Finding the perfect beer in unexpected places

All About Beer Magazine - Volume 33, Issue 3
July 1, 2012 By

It is no surprise that Boston Beer Co. founder Jim Koch’s story involves a bottle of Samuel Adam’s Lager, but the location gets plenty of style points. At the end of 1992, Koch went to Argentina and climbed Aconcagua, at 22,841 feet the highest mountain in the Americas, and highest peak in both the Southern and Western Hemispheres. At the summit on Jan. 1, 1993, Koch cracked open the brew. “I’d carried it in my pack, close to my back and slept with it to keep it from freezing,” Koch explained.  “When I opened it at that altitude, it foamed like crazy. There was only an ounce or two left in the bottle and it was a sublime antidote for dehydration.”

Beer journalist and author Stan Hieronymus says one of the joys of travel for him and his wife, Daria, is in the preparation, so they usually have their beer finds mapped out in advance. In 2008, while on a 14-month sabbatical that included 15 weeks in Germany, the couple visited Rothenburg ob der Tauber. They stayed inside the city walls at the Jugendherberge youth hostel, which serves families and people of all ages. It’s quite common, and somewhat disappointing, to find many stores and bars in Germany serving the same brands you can find in the US—but not this hostel in the ancient city. “They had three different local beers in the cooler, sold at about the same price we saw them in the grocery, as well as the proper glassware,” Hieronymus says.

Mike Saxton of Missoula, MT, is the owner and founder of BeerTrips.com. He makes a living designing small group tours to classic beer destinations and finding unique places to ponder life over a pint. His beer discovery takes place in 2009 where you would normally expect to enjoy a Brunello. “At the start of our inaugural Northern Italy BeerTrip we were in Monterosso al Mare, which was included not for beer per se, but simply because the Cinque Terre is one of the world’s great destinations,” Saxton says. “We stayed at Andrea Poggi’s family owned La Spiaggia (The Beach) Hotel in the new part of Monterosso. The guests on this particular trip had been dubbed the ‘repeat offenders,’ as some had attended as many as 10 BeerTrips. Plans had been made for a special ‘imported beer tasting.’ Everyone brought something special from their cellar. We expected nothing beyond Peroni and Moretti in the well-touristed five villages of the Cinque Terre. But then the first of several happy beer moments began to unfold. Upon my arrival at Hotel La Spiaggia, the owner greeted me with a welcome drink—a crisp, dry, local white wine that hit the spot perfectly after 120 minutes on an Italian train. After I quickly emptied the glass, he asked me if I would like a beer. He said he had something sort of special, if I was interested. He soon appeared with a La Trappe Quadruple, a St. Bernardus Pater, a couple Orvals and a single Rochefort 8. I was very happy. He said he would find the rest of the good beer and put it in the fridge. We drank his entire stock of Belgians and Italian craft beers. Even when you know where to find beer, sometimes you don’t know where you will find it!”

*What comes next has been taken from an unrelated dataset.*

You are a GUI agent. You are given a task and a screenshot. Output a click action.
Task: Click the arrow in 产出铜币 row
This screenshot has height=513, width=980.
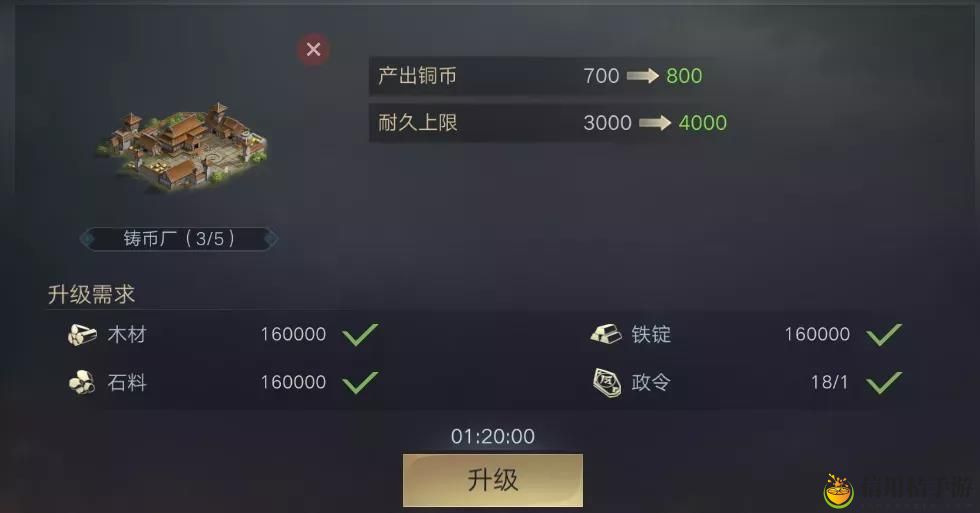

Charles Finkel has been a wine distributor, beer importer, package designer and now runs the Pike Pub and Brewery in Seattle with his wife, Rose Ann. Finkel’s unexpected beer experience took place at a dinner at a monastery dating from 1028, buried deep on pastoral land in Belgium’s Gaume region. “My dinning partner was the abbot of the cloister, the CEO in secular speech. Together, we sat at a simple wooden table, laden with food the monks had hunted and gathered,” Finkel says. He was leading a group of 20 American beer sales people and the room was filled with twice as many monks. “We supped on roasted rabbit, vegetable soup, fruit for dessert, and the beer that fathers drank daily—a beer that I called Orval Light.  At 3.5 percent, it is their regular tipple and not for sale. The classic Orval, marketed internationally is 7 percent.  I felt like Dorothy in the Wizard of Oz. Questions rolled before my eyes, like visions—‘Why am I here, just to drink beer?’; ‘Did my job as a beer marketer pale by comparison to days of daily prayer?’; “Do you think that I could ask for more vegetable soup?’ This is one of my most memorable beer drinking experiences! Obviously, the beer gods were watching over me!”